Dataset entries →
--- START ---

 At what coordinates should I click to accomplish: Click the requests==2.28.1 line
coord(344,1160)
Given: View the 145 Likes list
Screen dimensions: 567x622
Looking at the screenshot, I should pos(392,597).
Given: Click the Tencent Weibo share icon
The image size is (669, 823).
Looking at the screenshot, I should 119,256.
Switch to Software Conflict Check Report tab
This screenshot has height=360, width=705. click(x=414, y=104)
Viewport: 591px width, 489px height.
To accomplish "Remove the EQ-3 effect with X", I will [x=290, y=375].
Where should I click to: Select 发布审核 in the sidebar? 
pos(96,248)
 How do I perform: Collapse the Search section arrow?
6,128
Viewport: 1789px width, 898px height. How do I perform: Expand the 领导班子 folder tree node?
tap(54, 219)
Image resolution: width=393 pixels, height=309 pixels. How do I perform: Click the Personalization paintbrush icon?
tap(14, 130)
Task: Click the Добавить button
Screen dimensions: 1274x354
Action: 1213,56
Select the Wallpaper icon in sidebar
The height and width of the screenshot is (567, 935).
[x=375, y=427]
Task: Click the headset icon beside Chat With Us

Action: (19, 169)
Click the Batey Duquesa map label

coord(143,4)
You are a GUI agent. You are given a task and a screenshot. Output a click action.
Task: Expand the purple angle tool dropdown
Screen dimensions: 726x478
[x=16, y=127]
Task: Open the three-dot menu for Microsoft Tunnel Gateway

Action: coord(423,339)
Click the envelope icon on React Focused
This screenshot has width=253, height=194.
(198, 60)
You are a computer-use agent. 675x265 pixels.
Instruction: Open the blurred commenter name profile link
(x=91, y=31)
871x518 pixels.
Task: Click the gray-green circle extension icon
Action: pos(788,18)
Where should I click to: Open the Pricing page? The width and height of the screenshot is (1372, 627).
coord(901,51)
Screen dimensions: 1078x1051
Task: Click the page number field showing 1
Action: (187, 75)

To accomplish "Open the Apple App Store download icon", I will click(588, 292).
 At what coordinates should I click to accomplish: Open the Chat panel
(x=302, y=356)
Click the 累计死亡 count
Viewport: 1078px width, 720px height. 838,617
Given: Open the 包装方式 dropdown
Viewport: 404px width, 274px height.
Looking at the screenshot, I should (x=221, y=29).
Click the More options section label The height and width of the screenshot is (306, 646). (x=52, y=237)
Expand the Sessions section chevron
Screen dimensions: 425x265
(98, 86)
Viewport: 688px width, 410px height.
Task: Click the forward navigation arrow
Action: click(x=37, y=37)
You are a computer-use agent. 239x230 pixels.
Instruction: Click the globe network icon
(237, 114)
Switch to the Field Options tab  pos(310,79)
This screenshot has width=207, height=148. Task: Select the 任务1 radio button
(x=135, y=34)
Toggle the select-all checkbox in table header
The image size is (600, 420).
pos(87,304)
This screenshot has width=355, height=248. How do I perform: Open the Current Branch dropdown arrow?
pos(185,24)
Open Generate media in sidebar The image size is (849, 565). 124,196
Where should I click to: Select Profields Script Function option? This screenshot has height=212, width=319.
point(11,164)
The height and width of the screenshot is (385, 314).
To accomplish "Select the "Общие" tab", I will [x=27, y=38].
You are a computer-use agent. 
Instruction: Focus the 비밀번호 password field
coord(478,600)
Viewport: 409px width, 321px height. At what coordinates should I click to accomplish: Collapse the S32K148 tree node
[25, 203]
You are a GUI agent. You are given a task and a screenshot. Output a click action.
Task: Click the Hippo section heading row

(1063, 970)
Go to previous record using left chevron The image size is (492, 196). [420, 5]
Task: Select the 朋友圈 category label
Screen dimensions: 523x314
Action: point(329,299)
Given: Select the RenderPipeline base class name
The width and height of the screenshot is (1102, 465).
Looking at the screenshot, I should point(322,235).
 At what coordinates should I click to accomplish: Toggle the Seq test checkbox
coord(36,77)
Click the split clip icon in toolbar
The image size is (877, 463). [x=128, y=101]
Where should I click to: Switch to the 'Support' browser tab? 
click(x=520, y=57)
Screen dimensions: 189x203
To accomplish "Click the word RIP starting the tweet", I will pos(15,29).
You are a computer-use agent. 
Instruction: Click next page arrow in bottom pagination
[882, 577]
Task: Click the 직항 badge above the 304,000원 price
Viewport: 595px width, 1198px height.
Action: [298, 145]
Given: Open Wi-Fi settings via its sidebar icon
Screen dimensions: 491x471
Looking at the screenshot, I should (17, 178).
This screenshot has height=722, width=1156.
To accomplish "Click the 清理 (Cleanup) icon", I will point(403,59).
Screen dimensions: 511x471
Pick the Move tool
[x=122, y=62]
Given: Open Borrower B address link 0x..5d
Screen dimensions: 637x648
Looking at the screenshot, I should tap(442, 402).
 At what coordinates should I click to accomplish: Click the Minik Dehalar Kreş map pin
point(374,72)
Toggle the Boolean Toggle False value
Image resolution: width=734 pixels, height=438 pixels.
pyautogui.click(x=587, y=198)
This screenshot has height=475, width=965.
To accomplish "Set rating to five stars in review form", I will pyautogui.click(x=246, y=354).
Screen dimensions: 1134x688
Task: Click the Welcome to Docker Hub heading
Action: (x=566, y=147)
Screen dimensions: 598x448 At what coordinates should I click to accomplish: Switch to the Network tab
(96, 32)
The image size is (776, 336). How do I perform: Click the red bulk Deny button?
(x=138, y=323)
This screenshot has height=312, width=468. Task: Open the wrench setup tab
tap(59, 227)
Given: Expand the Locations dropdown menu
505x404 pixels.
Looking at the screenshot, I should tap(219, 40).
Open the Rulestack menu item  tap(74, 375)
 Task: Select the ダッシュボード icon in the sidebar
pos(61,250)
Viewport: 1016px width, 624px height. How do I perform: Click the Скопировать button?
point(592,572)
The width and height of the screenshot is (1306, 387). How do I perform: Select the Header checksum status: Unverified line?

--- END ---

Exercise prompt → Please return all lines from the records that hold the word "computer".

Answer box →
You are a computer-use agent. 675x265 pixels.
You are a computer-use agent. 239x230 pixels.
You are a computer-use agent. 
You are a computer-use agent. 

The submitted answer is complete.